INSTRUCTIONS TO FOLLOW: Look through the entries for the line containing "This screenshot has height=584, width=1024.". Then output that line and every line after it, exactly, to the end.

INPUT FOR THIS TASK:
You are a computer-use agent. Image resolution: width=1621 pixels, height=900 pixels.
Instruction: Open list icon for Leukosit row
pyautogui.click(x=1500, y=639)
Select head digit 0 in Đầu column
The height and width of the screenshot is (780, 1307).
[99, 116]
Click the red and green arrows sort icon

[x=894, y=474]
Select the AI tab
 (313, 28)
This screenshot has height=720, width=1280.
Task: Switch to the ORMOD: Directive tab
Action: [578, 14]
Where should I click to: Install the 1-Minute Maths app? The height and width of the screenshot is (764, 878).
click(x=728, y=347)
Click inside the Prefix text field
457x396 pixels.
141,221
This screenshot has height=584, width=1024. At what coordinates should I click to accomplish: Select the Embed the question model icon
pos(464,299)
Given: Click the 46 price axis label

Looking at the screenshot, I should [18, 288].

FINISHED EXERCISE:
This screenshot has height=584, width=1024. At what coordinates should I click to accomplish: Select the Embed the question model icon
pos(464,299)
Given: Click the 46 price axis label

Looking at the screenshot, I should [18, 288].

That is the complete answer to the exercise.